C’è un filo che unisce Monza, la Ferrari, Michael Schumacher e Alex Zanardi, ma anche un uomo di 54 anni: Rubens Barrichello, uno che in Brianza si prese due successi col Cavallino. E che ancora oggi non ha smesso di correre, tanto da inculcare questa passione tanto grande ai suoi due figli: Fernando ed Eduardo. Il brasiliano, compagno del Kaiser e di quel team che si prese tutto tra 2000 e 2004, si racconta in una lunga intervista, zeppa di aneddoti, come quella “bistecca” promessa dall’allora d.t. Ross Brawn.

Partiamo da Monza, qual è il primo ricordo di questa pista?

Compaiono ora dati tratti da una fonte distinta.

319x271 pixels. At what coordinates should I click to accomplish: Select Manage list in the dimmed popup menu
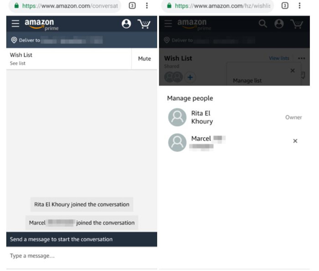pos(247,81)
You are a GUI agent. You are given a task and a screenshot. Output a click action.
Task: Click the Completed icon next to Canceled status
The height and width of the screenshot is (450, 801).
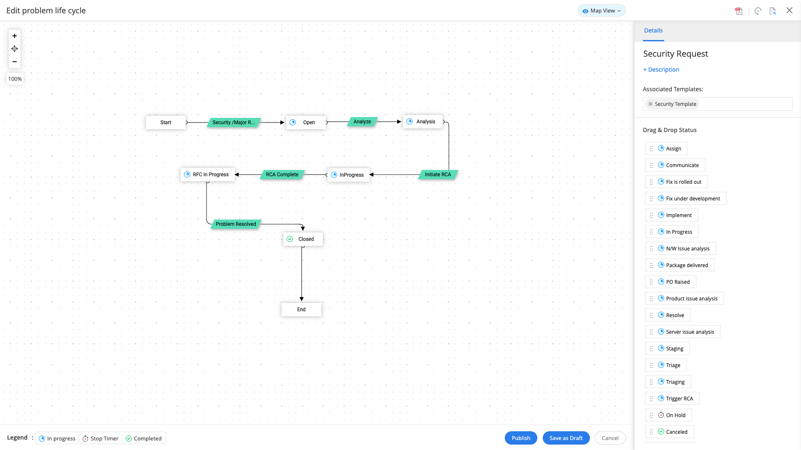(x=661, y=431)
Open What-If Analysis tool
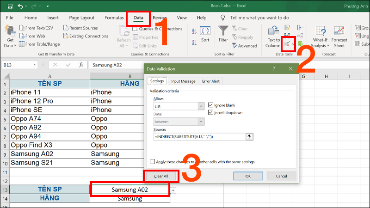 coord(319,36)
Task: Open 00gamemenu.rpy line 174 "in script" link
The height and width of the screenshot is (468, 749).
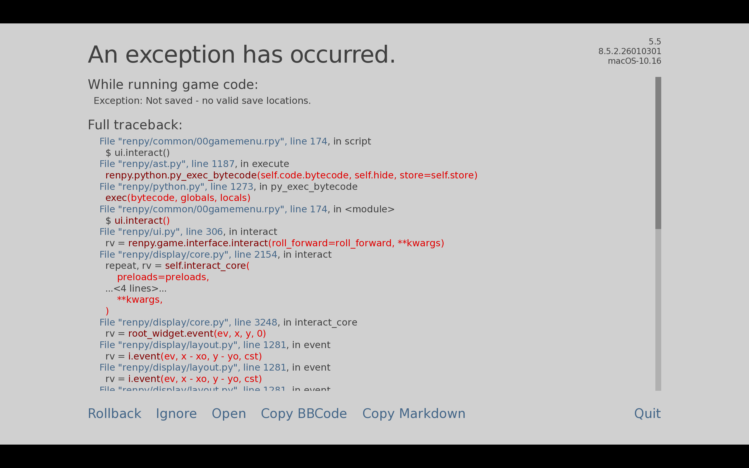Action: pyautogui.click(x=213, y=141)
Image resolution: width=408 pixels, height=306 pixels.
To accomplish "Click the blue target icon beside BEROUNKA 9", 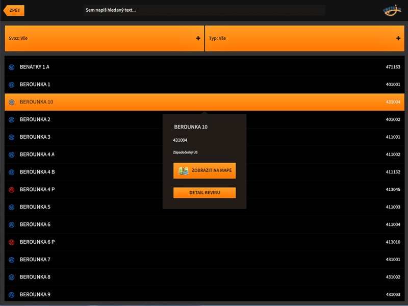I will 11,295.
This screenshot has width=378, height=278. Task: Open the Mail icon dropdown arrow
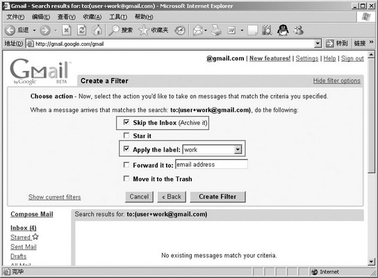coord(206,31)
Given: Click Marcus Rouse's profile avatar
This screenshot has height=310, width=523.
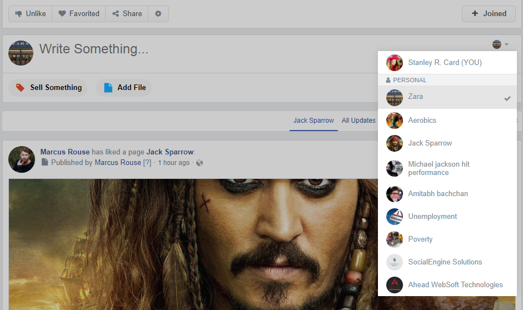Looking at the screenshot, I should [22, 159].
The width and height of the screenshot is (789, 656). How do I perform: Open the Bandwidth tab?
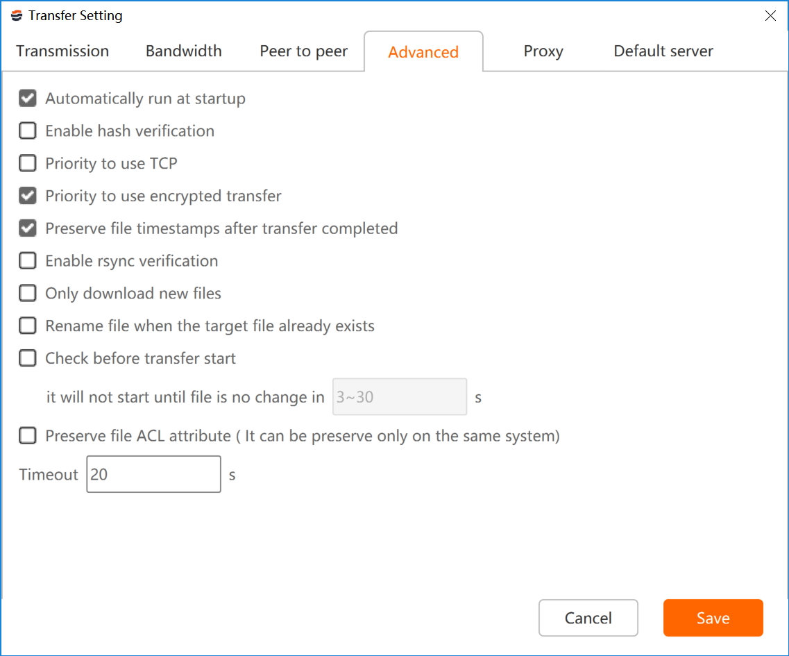pyautogui.click(x=184, y=51)
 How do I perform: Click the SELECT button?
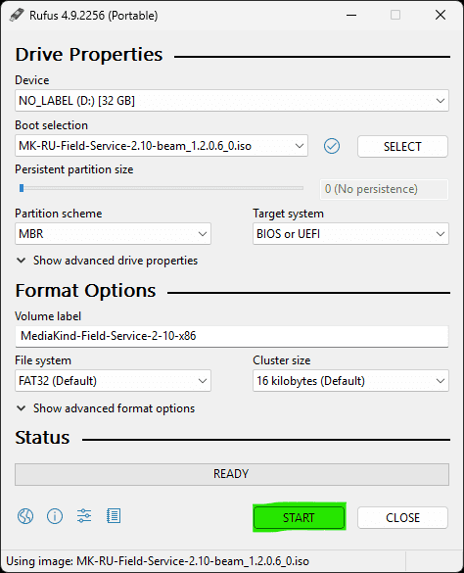[x=402, y=147]
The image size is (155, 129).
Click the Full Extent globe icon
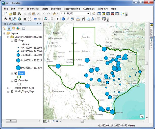coord(20,19)
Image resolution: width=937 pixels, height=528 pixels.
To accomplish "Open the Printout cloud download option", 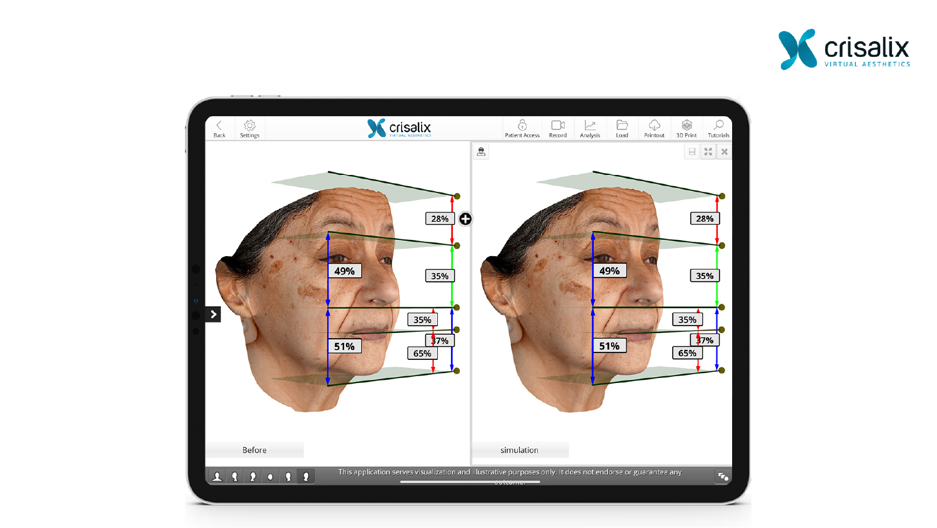I will [x=654, y=128].
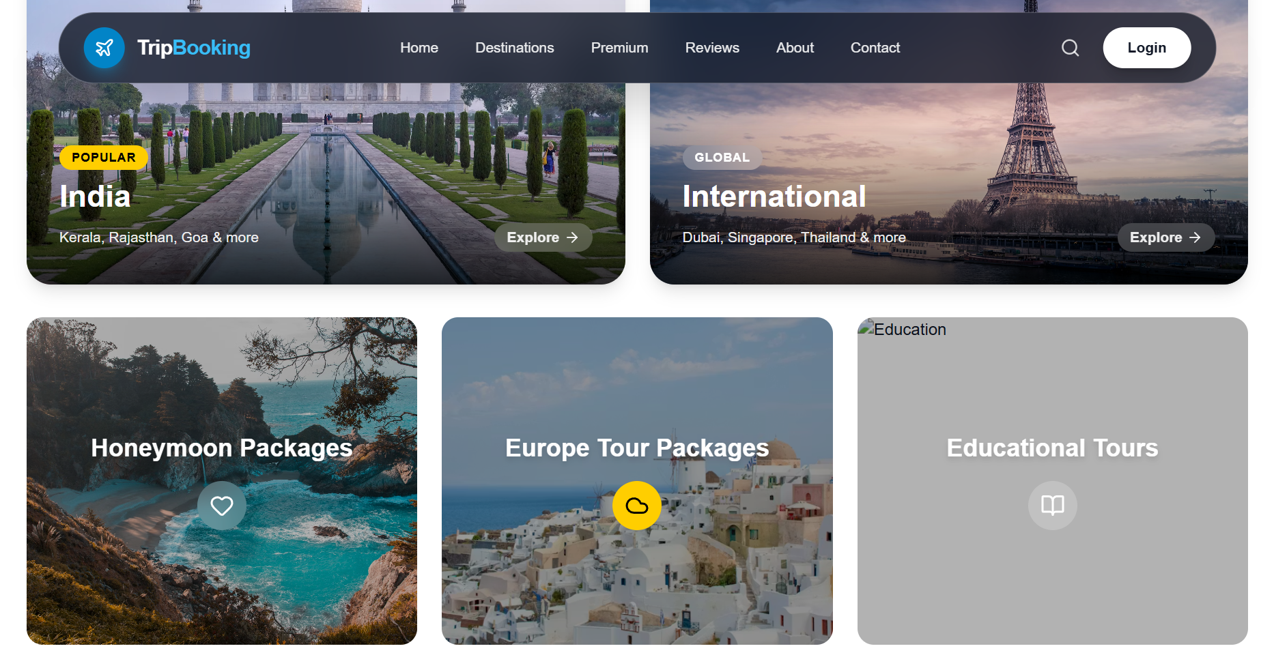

Siamo nel 1992, Alessandro Zanardi mi insegnò a guidarci. Io ero giovane e lui mi spiegò tutto, curva per curva. Era un momento importante per me, perché stavo cercando di capire ogni circuito e ogni dettaglio. Alex è stato una persona molto importante nella mia vita e anche per la mia carriera.

E si legò a lei.

Quell’anno guidavo per Il Barone Rampante, in F2000 (oggi F2, ndr), il team era di Padova come lui. Quando ha saputo che avevo origini trevigiane (i bisnonni erano nativi di Castello di Godego) lui si è molto legato, era molto presente.